MeiraGTx is cashing in on a gene therapy that restored vision to 11 children who were born legally blind, licensing the program to Eli Lilly in a deal potentially worth more than $475 million.
The Indiana drugmaker will gain exclusive global rights to the AAV-AIPL1 program for the treatment of Leber congenital amaurosis type 4 (LCA4), a severe retinal disease present at birth that can be caused by genetic mutations that result in low levels of Aryl-hydrocarbon-interacting protein-like 1 (AIPL1). MeiraGTx announced the deal in a Nov. 10 release.
The deal also gives Lilly access rights to other ophthalmology gene therapy technologies developed by MeiraGTx, like novel capsids for drug delivery and AI-designed promoters targeting certain cells in the retina, MeiraGTx said in the release, as well as some access to the company’s riboswitch platform, a method for generating therapeutic proteins in vivo.
New York-based MeiraGTx will net $75 million upfront, with more than $400 million in further payments possible if certain milestones are met, along with royalties on sales of any resulting products.
“Ophthalmology is an emerging area of interest for Lilly,” Andrew Adams, Ph.D., Lilly’s group vice president of molecule discovery, said in the release. “We are excited to partner with MeiraGTx to bring transformative treatments to patients around the world suffering from eye diseases, starting with AAV-AIPL1, which has shown the unprecedented ability to restore vision in children who were born legally blind.”
MeiraGTx first teased that result in February, publishing data from four of the 11 children that showed the gene therapy had improved visual acuity in treated eyes. In its Nov. 10 release, the biotech said that all 11 children gained vision as a result of the treatment.

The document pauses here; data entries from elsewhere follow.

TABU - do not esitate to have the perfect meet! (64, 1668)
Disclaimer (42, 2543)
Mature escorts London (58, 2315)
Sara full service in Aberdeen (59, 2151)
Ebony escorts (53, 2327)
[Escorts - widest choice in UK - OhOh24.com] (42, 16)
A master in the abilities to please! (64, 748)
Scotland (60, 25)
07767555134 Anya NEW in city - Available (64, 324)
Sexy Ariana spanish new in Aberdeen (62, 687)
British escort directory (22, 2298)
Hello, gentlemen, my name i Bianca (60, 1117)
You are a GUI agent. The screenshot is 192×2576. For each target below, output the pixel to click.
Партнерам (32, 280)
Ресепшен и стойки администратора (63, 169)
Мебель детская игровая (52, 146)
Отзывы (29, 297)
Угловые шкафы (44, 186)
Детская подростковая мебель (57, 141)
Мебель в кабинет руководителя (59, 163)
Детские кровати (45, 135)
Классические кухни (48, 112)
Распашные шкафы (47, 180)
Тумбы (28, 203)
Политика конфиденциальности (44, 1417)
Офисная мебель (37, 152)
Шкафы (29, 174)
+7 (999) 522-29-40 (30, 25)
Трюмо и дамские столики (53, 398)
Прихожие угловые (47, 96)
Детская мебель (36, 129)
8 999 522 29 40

In the company’s second-quarter earnings release on Aug. 14, MeiraGTx said it was on track to submit the LCA4 gene therapy for approval in the U.K., with a similar submission in the U.S. planned for the fourth quarter of 2025.
Not long after releasing the vision-restoring data that caught Lilly’s eye, MeiraGTx announced it had found a partner for a different gene therapy. In March, Hologen AI committed up to $430 million to help take MeiraGTx’s Parkinson’s disease gene therapy through phase 3 and commercialization.
Lilly made another eye disease gene therapy move less than a month ago, swooping in to snatch up Adverum Biotechnologies just as the biotech’s funds were running dry. Adverum’s star candidate is ixo-vec, a gene therapy for wet age-related macular degeneration that entered a phase 3 trial in March and which Adverum has hailed as a one-and-done treatment that could “preserve sight for life.”